**What you need to do:**
Wherever "computer" appears in the records below, copy the line that holds it.

**Records shown:**
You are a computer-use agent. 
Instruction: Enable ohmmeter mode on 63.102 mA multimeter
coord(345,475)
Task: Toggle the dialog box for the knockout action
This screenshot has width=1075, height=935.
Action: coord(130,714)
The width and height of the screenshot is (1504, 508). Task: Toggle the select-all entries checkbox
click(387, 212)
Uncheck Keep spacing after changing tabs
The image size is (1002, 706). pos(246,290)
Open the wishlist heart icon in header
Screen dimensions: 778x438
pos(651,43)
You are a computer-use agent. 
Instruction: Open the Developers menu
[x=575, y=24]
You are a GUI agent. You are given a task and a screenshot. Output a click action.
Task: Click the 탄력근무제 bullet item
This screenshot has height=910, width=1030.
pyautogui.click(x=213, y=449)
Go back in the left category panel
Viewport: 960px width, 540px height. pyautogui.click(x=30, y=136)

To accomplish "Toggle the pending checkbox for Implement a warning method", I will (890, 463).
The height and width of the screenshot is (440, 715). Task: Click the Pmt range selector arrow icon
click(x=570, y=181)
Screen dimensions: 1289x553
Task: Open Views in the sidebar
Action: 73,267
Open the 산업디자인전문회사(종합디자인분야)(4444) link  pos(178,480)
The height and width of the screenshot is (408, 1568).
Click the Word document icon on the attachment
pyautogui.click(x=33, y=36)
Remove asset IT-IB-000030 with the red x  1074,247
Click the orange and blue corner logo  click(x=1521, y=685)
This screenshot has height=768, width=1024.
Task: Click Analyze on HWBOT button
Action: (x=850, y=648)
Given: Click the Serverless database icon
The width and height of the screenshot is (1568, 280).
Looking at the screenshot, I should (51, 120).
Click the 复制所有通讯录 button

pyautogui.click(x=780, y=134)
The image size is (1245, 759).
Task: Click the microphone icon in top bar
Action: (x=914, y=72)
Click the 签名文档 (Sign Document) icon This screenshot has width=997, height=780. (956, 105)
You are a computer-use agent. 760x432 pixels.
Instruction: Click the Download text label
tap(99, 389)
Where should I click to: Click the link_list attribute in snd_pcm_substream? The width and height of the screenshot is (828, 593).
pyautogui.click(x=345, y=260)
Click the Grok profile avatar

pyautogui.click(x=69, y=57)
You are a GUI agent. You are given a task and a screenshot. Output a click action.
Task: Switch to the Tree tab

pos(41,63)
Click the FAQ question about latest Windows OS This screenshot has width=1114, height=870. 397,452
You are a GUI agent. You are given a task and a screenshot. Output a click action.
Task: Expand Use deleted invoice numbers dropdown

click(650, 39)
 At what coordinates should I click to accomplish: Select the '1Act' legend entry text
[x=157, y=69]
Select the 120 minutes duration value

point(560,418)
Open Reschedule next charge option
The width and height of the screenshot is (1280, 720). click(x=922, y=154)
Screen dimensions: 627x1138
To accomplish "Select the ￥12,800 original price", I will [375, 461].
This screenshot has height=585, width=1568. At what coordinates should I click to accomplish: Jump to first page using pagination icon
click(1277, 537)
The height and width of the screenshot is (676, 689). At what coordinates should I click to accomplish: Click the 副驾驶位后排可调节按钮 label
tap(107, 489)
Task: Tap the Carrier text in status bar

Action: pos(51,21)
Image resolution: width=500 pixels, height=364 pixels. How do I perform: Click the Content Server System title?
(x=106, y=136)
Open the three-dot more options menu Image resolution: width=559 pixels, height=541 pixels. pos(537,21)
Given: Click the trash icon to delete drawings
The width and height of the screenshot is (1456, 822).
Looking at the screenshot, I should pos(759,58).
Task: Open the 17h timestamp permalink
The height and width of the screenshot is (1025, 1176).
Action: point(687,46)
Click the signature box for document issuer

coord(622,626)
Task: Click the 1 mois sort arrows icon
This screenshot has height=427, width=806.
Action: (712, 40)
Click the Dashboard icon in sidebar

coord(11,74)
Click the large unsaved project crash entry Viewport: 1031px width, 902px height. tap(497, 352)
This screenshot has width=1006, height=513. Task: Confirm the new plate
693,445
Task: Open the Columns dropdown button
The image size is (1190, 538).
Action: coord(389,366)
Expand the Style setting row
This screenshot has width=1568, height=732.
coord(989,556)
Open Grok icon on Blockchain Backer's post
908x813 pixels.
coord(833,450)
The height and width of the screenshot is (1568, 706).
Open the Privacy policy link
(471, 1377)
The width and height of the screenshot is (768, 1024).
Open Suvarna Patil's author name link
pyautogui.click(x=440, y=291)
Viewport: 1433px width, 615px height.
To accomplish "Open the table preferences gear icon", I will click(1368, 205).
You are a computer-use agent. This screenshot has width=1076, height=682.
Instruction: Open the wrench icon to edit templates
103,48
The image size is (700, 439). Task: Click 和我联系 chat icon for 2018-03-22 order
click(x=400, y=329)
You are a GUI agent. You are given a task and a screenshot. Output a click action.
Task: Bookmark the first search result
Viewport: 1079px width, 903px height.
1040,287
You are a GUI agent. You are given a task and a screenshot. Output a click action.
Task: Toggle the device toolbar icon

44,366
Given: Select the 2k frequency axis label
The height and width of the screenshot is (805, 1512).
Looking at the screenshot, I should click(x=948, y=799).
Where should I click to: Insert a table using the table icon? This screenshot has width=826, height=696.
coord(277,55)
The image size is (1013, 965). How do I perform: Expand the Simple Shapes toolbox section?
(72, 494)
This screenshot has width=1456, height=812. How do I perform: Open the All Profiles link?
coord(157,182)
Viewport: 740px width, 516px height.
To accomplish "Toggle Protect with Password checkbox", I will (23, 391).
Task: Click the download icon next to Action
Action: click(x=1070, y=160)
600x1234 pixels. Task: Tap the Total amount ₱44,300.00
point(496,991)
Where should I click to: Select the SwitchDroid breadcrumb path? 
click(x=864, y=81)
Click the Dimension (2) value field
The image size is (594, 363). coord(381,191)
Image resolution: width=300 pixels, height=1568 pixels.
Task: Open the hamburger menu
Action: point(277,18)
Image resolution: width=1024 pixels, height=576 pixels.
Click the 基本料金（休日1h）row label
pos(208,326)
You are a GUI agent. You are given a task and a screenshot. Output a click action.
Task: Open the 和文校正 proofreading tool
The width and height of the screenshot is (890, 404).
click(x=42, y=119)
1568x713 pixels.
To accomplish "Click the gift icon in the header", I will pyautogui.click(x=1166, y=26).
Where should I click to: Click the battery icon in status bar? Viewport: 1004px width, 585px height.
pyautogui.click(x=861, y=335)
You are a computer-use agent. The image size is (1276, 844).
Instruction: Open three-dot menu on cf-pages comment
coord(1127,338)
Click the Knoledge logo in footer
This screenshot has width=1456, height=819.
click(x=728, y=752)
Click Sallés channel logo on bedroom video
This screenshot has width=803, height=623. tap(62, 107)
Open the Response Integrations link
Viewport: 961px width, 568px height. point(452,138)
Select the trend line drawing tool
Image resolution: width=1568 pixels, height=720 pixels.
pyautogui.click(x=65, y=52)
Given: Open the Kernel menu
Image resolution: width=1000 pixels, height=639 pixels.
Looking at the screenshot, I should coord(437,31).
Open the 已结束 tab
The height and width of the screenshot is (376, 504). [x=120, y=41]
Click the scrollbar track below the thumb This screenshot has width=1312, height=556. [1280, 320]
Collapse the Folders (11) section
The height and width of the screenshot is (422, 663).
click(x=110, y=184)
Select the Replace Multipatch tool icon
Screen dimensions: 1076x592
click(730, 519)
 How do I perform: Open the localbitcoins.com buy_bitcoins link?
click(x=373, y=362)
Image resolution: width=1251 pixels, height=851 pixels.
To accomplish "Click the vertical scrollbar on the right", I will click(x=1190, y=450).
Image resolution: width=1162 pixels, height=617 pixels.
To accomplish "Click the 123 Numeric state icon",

**Response area:**
You are a computer-use agent. 
You are a computer-use agent. 
You are a computer-use agent. 760x432 pixels.
You are a computer-use agent. This screenshot has width=1076, height=682.
You are a computer-use agent. The image size is (1276, 844).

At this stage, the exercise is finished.